The juggernaut that is Facebook is has become impossible to ignore theses days. Without getting into the intricate details of the social ramifications that that it has created, suffice it to say that is has become as ubiquitous as a phone, if not more so.
My own phone hardly ever rings anymore. I am informed of parties, gigs and other events almost exclusively via Facebook. Even though I am woefully ill-informed about computers, I am far from being a Luddite and have embraced Facebook as a primary communication tool.
There has been a lot of talk these days about privacy issues vis-a-vis Facebook. Here in Canada, where freedom of speech is an altruistic concept at best, Facebook has been in the media spotlight as some government higher-ups have set it in their sights. They are threatening to launch a class-action suit, or some other such nonsense.
I personally fail to see what the problem is.

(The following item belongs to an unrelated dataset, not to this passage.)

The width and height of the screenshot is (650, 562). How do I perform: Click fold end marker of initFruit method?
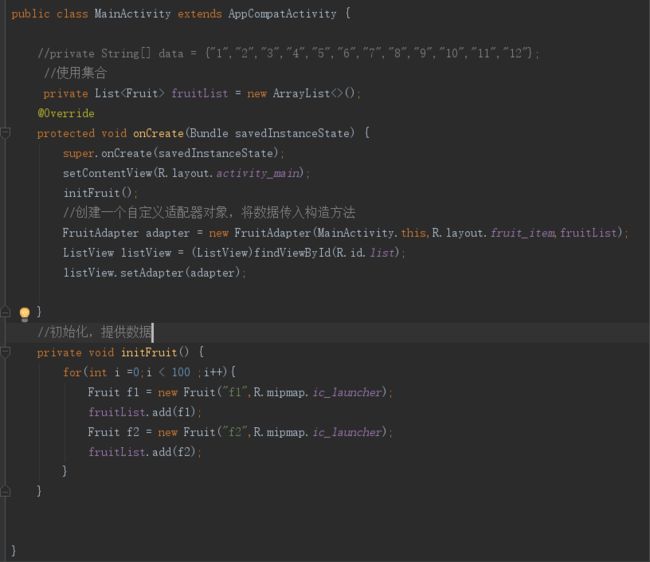click(5, 492)
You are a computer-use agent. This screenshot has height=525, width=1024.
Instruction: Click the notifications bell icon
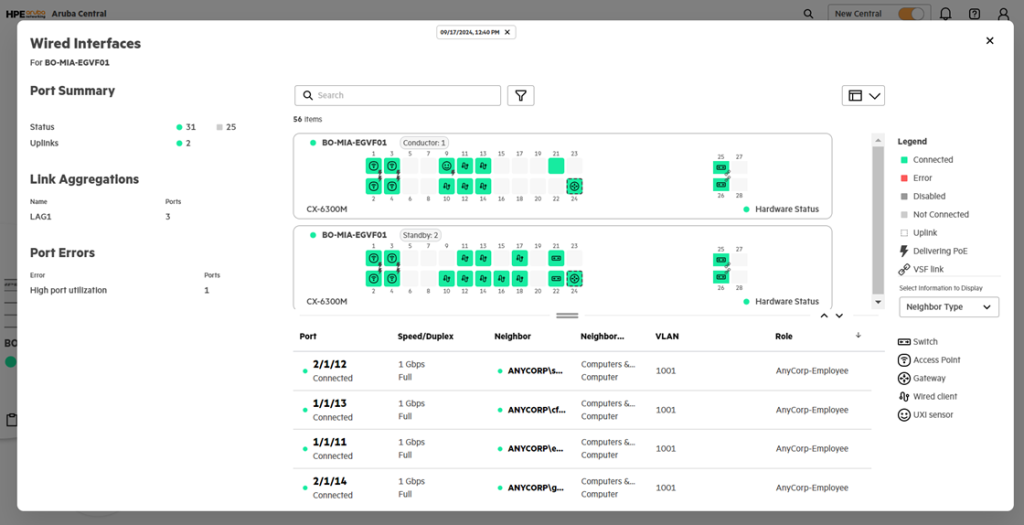(x=945, y=14)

I wantonly post drunken pictures of myself and laugh myself into oblivion as I read the various comments that are subsequently posted.

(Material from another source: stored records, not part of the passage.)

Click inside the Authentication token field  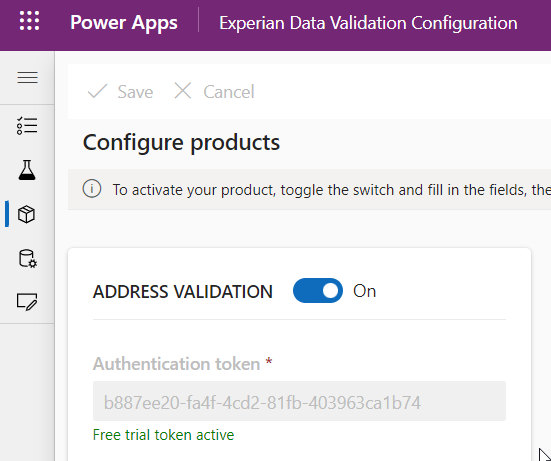[299, 401]
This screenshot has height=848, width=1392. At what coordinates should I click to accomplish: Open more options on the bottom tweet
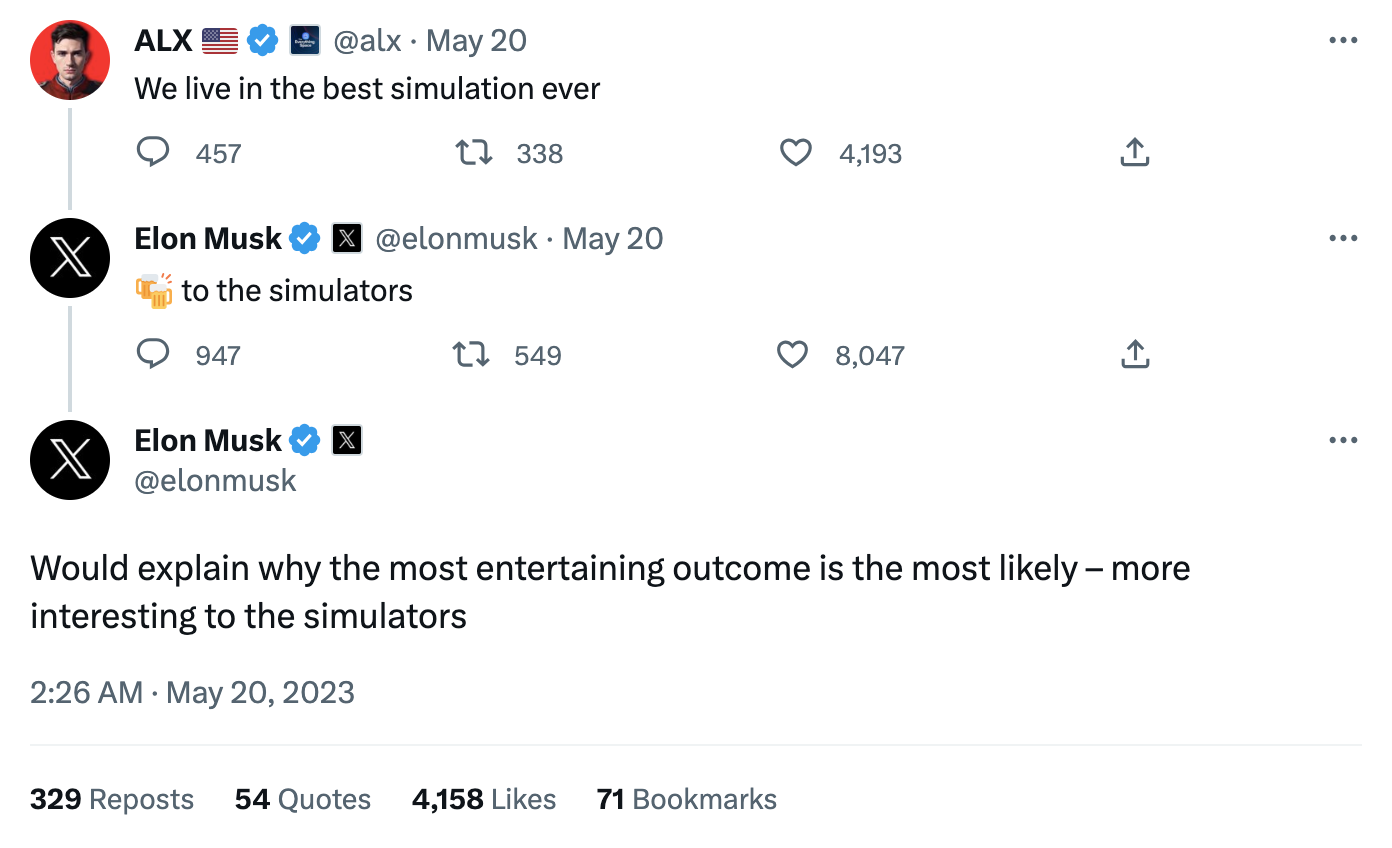point(1343,440)
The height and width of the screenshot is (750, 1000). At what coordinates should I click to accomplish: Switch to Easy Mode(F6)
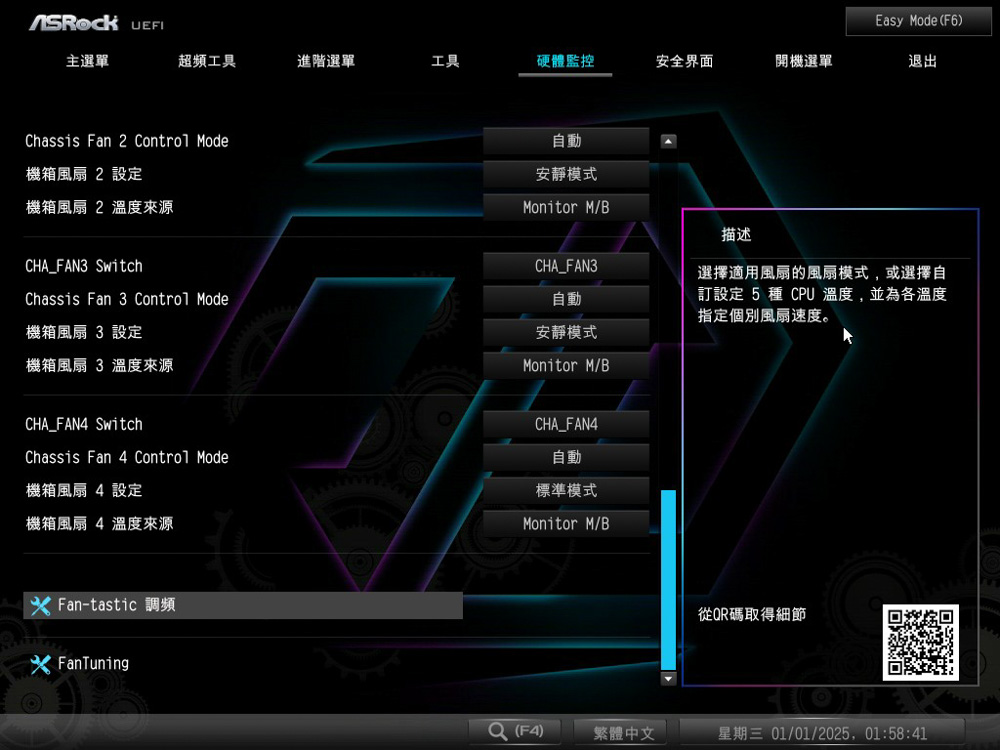918,21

One is in complete control of the content of one's Facebook page, so I fail to see why it is perceived that one's privacy has been compromised.
To put it bluntly, if your privacy has been invaded, it's probably your own damn fault. I will offer a few basic guidelines for navigating Facebook.
1. Don't Slag Your Boss.
That one should be self-evident, but apparently, some people haven't understood that one. Your boss can just as easily access your profile as any other of the millions of Facebook users out there. Yeah, yeah, your boss is an asshole and your job sucks. Welcome to the monotonous reality of working life. Throw a couple of beers into the mix, and many people will readily vent about their jobs.
Very few people give a damn about what happened at your office today, including me. Your boss, however might give a damn and might take a dim view on being called a filthy weasel, megalomaniac, mental case or whatever other drunken epithet you may be able to come up with.
If you aren't prepared to say the same things right to his face on Monday morning, perhaps you should have kept your mouth shut and not have posted it on Facebook. This is roughly the equivalent of a 2 am drunken phone call to an ex.
2. Your Butt.
Keep in mind that your boss, a prospective employer or maybe even your mom might being looking at your profile pictures. This why you should never post pictures of your, or anyone else's for that matter, butt. Chances are, nobody wants to see your butt. The whiskey-fueled debauchery that led you expose your butt in the first place and have someone take a picture of it, is probably best kept to yourself. This image will be seared into the collective minds of many Facebook users, and when people think of you , they will think of a butt. Not exactly a legacy that one would should consider leaving, pardon the pun, behind. Visualize this scenario, if you will, forty years down the road; "Why is grandpa showing his butt?"
3. More Debauchery.
Friends seem to take pictures of you at the most inopportune times. They will gleefully post them on Facebook the next day. Not necessarily practicing what I preach, most of my Facebook pictures seem to find me clutching a beer. That is innocuous compared to others that are out there.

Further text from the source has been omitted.